- _Given data_:
- Opening Delimiter -

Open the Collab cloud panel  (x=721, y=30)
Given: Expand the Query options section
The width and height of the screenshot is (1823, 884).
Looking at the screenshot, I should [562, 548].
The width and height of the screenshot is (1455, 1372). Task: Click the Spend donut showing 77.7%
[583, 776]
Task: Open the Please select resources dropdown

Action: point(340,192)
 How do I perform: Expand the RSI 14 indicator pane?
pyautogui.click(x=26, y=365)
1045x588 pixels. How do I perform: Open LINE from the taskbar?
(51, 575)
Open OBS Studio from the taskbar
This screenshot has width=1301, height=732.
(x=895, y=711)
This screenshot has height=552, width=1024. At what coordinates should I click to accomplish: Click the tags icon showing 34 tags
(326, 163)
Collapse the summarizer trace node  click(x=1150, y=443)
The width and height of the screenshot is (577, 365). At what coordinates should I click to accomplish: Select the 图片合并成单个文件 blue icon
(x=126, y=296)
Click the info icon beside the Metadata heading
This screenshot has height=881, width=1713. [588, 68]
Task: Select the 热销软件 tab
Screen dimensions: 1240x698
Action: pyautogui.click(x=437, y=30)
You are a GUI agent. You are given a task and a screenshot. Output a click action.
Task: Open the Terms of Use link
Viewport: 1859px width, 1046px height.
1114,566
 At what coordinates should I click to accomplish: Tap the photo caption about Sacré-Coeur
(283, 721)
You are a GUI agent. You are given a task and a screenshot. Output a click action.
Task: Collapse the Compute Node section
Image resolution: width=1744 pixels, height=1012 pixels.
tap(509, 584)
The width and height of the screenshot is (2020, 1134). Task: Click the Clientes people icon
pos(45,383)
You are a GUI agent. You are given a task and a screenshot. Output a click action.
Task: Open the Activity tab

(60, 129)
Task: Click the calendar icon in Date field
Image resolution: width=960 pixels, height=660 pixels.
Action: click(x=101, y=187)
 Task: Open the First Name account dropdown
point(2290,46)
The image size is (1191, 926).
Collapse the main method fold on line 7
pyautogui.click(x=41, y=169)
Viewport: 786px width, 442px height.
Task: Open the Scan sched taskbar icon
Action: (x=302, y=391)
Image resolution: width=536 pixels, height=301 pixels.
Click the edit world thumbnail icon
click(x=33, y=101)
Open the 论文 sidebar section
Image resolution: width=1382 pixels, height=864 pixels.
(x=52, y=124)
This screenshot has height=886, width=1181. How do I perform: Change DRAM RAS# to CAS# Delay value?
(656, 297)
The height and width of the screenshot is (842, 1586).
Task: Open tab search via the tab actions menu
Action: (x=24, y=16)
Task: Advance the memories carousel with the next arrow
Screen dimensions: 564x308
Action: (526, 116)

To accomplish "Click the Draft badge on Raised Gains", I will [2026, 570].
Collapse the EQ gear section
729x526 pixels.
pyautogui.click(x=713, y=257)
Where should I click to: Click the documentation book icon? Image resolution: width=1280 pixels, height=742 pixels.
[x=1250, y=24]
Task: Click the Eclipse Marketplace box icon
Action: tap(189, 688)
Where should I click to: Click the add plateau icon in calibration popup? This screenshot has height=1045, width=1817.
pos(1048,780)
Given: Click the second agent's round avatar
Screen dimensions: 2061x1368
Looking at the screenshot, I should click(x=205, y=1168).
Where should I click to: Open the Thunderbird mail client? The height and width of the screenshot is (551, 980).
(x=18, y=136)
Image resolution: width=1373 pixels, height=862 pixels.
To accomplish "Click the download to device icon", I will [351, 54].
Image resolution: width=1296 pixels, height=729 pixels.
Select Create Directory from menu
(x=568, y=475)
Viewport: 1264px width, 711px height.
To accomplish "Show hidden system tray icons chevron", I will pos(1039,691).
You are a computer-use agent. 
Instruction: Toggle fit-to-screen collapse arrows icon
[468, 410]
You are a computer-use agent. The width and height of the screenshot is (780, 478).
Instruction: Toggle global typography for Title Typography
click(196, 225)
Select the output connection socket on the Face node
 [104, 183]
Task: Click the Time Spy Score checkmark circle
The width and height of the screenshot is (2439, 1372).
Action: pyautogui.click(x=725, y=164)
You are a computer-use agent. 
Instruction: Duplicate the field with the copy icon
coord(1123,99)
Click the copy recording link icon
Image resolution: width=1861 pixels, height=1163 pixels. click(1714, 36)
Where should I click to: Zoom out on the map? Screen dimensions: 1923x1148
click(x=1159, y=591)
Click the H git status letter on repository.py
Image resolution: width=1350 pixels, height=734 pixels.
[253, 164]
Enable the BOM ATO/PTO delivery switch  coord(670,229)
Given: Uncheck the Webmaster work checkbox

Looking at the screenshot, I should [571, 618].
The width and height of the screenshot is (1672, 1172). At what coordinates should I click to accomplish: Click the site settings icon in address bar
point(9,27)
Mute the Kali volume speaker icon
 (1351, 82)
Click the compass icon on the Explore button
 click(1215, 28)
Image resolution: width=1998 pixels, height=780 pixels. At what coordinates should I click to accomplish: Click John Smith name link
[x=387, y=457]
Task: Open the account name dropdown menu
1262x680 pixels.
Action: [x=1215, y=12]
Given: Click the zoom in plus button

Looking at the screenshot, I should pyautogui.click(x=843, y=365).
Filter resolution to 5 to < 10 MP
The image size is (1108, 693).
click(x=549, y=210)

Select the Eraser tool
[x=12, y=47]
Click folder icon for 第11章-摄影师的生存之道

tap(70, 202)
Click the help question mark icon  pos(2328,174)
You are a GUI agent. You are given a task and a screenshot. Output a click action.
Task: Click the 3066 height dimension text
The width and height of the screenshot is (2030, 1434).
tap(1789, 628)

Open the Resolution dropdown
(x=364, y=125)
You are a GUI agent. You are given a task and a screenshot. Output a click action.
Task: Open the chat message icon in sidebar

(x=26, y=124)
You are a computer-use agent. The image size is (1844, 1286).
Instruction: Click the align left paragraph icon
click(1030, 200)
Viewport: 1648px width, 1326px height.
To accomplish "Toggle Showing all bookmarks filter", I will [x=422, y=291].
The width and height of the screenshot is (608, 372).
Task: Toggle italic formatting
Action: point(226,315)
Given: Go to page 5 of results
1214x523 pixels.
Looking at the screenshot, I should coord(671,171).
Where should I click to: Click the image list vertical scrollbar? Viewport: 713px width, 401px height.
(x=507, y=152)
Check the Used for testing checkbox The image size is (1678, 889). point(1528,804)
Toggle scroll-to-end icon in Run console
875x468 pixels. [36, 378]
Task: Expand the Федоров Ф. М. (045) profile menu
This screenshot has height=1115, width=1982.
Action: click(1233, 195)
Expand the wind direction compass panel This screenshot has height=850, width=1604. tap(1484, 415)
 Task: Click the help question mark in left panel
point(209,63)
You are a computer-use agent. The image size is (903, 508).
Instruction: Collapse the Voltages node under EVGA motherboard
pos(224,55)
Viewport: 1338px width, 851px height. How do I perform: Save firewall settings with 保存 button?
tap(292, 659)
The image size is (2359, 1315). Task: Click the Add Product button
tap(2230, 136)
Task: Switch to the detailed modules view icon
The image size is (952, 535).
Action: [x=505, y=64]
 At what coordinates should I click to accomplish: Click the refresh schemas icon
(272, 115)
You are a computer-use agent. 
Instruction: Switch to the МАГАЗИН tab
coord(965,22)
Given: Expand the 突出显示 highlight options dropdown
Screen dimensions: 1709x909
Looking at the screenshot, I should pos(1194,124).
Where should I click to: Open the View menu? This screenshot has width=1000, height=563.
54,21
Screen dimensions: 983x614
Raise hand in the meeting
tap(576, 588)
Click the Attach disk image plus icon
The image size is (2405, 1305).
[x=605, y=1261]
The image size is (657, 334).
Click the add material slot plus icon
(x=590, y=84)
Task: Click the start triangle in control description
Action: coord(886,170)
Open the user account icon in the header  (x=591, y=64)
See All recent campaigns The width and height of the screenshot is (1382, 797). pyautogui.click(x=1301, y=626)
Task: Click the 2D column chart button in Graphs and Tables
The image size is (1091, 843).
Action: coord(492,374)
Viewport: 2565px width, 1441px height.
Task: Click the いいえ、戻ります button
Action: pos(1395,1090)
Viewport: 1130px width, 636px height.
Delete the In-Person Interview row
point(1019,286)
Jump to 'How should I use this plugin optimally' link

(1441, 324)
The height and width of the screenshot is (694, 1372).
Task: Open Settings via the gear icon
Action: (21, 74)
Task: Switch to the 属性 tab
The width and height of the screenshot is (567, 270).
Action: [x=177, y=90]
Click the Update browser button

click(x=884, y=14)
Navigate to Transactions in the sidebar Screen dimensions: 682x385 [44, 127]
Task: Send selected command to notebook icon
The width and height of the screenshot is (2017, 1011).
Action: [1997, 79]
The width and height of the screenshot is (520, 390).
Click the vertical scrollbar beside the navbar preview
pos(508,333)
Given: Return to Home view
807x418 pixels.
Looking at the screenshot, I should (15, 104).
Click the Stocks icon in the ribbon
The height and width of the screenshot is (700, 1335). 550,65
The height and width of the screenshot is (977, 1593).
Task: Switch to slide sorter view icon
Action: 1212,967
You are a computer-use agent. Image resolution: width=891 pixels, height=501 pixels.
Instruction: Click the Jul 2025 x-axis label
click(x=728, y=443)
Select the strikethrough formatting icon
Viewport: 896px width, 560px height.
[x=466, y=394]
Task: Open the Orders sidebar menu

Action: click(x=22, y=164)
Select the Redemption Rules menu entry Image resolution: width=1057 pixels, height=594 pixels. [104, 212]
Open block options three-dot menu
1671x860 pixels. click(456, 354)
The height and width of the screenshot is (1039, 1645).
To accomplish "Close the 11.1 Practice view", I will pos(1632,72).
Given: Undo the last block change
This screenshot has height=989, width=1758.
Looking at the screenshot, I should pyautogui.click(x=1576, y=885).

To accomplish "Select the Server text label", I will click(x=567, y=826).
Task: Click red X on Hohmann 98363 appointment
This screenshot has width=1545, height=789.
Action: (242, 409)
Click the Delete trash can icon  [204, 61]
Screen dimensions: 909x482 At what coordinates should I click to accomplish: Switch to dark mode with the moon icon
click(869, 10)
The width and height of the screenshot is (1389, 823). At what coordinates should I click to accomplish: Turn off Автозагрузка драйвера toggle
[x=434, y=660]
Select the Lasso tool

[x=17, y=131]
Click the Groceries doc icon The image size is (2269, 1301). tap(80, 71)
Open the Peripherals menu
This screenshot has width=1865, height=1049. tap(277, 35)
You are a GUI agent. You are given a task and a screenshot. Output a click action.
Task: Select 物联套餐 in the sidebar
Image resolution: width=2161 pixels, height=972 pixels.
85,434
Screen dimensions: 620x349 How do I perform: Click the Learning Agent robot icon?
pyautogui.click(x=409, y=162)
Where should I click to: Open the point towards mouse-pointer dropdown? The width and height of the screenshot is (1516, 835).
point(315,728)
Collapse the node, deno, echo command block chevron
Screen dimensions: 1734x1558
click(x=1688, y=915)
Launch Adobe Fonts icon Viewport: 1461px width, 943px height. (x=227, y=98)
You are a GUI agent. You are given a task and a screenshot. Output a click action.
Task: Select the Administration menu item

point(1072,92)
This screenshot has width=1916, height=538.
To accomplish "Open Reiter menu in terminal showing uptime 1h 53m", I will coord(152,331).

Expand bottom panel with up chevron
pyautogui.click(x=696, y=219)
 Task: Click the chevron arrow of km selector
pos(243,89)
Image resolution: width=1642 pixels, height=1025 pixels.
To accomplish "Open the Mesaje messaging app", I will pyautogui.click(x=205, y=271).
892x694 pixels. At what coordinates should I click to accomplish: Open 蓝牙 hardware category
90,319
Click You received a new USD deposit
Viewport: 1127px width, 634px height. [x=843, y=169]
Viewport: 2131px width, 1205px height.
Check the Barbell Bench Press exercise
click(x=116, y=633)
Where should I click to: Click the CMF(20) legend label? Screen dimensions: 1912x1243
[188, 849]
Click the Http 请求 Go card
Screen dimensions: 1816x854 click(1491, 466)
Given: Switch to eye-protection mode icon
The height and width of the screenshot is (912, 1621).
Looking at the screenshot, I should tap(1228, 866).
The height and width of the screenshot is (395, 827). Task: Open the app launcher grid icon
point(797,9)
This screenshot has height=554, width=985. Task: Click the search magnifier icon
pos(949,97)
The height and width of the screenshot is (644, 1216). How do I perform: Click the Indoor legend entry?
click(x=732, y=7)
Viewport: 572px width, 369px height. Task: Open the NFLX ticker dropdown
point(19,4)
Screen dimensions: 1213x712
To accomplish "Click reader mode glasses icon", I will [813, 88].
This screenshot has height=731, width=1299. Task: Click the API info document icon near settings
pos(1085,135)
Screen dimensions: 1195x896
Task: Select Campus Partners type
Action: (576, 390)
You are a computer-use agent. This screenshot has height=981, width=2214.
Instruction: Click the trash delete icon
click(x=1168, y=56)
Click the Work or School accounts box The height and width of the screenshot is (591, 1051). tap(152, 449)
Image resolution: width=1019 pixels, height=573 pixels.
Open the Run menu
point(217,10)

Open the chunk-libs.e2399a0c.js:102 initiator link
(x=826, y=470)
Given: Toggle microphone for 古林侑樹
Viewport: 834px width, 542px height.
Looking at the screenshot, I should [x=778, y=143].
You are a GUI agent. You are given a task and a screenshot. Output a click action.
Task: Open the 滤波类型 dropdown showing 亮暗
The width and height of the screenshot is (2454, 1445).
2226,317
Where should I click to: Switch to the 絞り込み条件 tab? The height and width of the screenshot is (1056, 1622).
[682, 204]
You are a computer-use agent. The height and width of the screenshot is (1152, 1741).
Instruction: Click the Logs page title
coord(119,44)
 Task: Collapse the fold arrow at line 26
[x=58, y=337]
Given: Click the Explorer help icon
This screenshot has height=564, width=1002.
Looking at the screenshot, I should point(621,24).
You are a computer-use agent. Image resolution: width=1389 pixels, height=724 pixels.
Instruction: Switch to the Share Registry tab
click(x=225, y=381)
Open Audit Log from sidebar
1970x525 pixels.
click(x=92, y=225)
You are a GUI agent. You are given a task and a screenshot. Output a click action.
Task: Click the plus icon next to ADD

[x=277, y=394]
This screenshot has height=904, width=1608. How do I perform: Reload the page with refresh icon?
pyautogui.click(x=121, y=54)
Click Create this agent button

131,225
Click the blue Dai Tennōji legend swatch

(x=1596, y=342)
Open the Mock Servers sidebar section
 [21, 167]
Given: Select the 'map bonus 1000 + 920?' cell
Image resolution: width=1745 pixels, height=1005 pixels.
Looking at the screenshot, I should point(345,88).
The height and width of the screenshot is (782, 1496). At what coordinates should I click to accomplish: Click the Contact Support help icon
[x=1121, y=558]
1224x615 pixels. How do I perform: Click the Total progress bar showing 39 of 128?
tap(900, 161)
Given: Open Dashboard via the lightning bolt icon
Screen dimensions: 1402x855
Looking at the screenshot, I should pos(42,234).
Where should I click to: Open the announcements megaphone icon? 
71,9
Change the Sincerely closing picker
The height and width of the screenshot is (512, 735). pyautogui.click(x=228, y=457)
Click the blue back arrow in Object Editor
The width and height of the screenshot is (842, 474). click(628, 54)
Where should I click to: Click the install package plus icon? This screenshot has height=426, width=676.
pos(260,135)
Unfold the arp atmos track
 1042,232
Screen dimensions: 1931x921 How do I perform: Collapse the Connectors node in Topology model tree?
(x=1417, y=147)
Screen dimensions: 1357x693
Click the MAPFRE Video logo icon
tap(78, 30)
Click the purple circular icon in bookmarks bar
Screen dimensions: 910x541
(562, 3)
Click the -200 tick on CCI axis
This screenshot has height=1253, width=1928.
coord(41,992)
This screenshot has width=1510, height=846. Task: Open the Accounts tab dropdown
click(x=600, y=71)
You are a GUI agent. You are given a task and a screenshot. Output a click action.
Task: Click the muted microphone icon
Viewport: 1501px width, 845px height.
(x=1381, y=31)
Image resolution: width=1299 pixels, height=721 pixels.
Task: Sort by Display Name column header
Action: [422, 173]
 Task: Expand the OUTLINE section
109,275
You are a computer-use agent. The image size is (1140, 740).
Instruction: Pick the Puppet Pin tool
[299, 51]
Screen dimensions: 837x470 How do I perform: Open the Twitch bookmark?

- Closing Delimiter -

- _What to do_: Each line in the records that carries "text" must be copied out.

- _Response area_:
Task: Click the 3066 height dimension text
To accomplish "Select the Server text label", I will click(x=567, y=826).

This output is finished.